Tu prends une famille dysfonctionnelle, recomposée qui plus est, avec une mère exhibitionniste, un père homosexuel, efféminé qui adore se travestir, qui passe ton temps à crier sur ses gamines, ce couple a trois enfants, plus deux autres enfants issus d'un précédent mariage, le tout raconté comme un conte de fée... ça nous donne un joyeux bordel... surtout que... c'est un documentaire...
Certains partent pas gagnant dans la vie... entre le père qui n'a pas connu sa mère car elle a accouché à 11 ans... le fait que tout le monde finisse par s'arracher du cocon familial, dont un dès 13 ans... c'est qu'il y a quand même un problème.
Alors ça peut sembler déprimant comme ça mais ça ne l'est pas du tout, c'est un film plein de vie, car tout ça a un emballage très "pop", avec un montage assez marrant, une bonne utilisation de la musique. La réalisatrice (qui est la demi-soeur de Pauline) prend par exemple une vieille vidéo où son beau-père est travesti et passe par-dessus la chanson "double je" de je sais pas qui. J'ai trouvé ça totalement jouissif, j'étais même prêt à chanter avec dans la salle tout en me trémoussant (mais j'ai dû m'arrêter lorsque le couple devant m'a dévisagé). Le film possède comme ça quelques joyeux moments de pur bordel.
Mais il est aussi très touchant, parce qu'on voit que ces gens même si la mère avoue être gênée par la caméra (et c'est bien de le montrer, car j'avoue m'être posé la question de la véracité de tout ça et du procédé tout au début et ça permet d'évacuer ces questions en avouant que oui, forcément tout ce qu'on observe est modifié), c'est vrai. On a une vraie ado de 15 ans, qui ne réfléchit pas trop, qui pleure beaucoup, qui ne sait pas s'occuper de son homme... et qui est peut-être assez mégalo et flattée d'être filmée pour ne plus avoir de pudeur, ou du moins se lâcher totalement et être assez concentrée sur ses problèmes pour n'en avoir rien à foutre de la caméra.

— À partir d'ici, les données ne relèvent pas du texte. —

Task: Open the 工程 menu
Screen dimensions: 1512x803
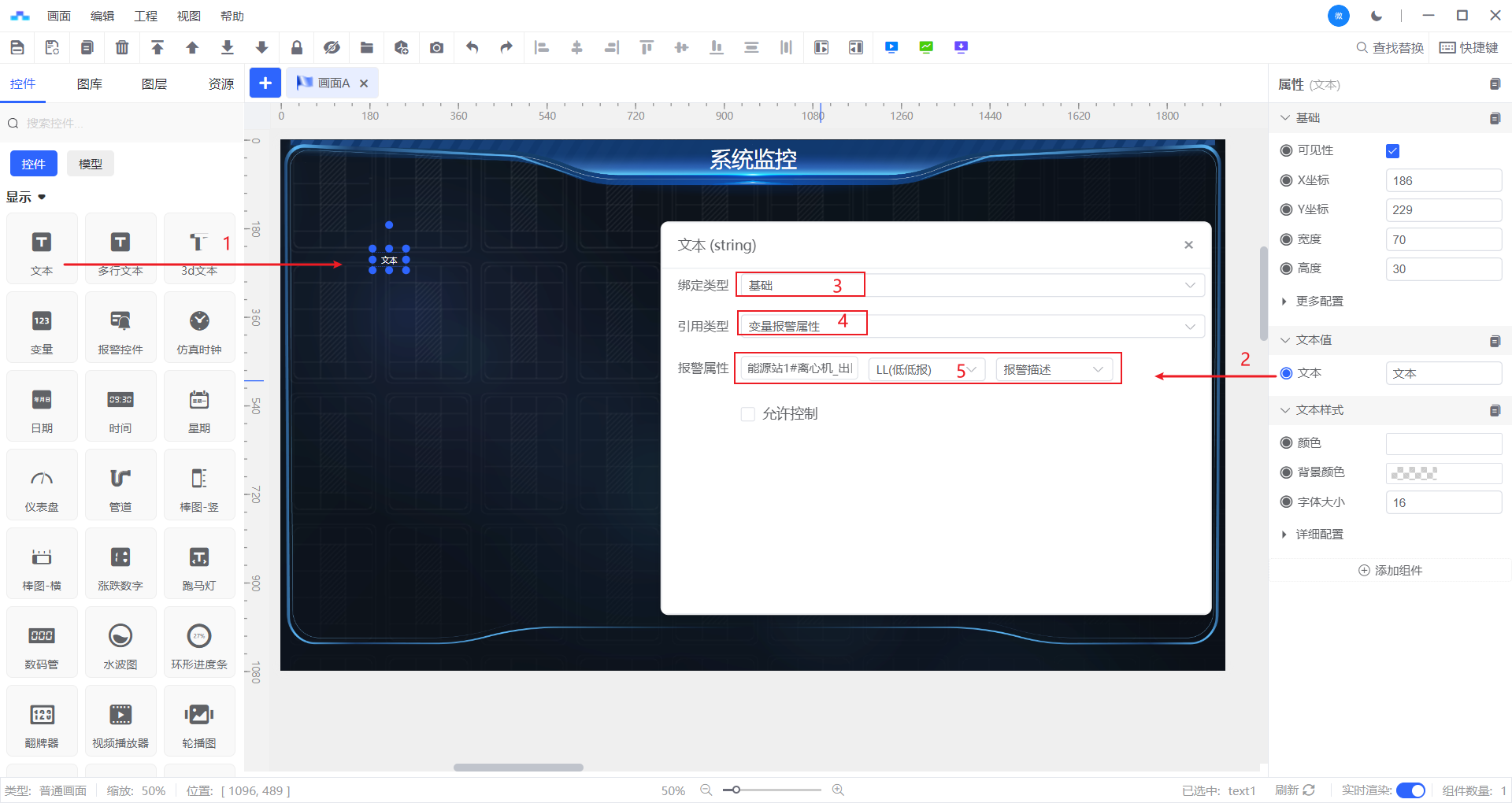Action: pyautogui.click(x=146, y=16)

Il y a une scène que j'adore, une des deux soeurs veut jouer Come As You Are, elle demande quel accordage il faut et Pauline ne sait plus, elle dit que de toute façon il faut une pédale et qu'elle n'en a pas... l'autre rétorque qu'il y a une pédale à la maison... les deux regardent la caméra, limite choquées en disant à demi-voix : "c'est papa".

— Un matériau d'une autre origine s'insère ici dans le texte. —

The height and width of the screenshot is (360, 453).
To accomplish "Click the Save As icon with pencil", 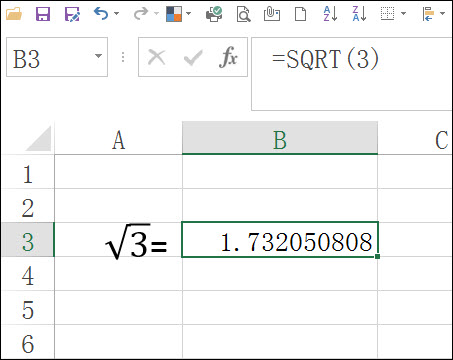I will pos(72,14).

Le fait que ça soit quelqu'un de la famille qui filme évite toute forme d'impudeur, ou de spectacle, de misérabilisme... Je fais le constat social... Je vois très bien tout ce qui ne va pas, dans l'attitude des parents, des enfants... la reproduction des schémas que les parents ont eux-même vécus. Mais cette famille est filmée avec un regard aimant et n'oublie pas de filmer les moments joyeux, ça ne devient jamais un triste spectacle qu'on regarderait avec un oeil méprisant.
C'est un film rafraichissant, malgré le sujet pas facile et qui se révèle être un très beau film sur l'adolescence.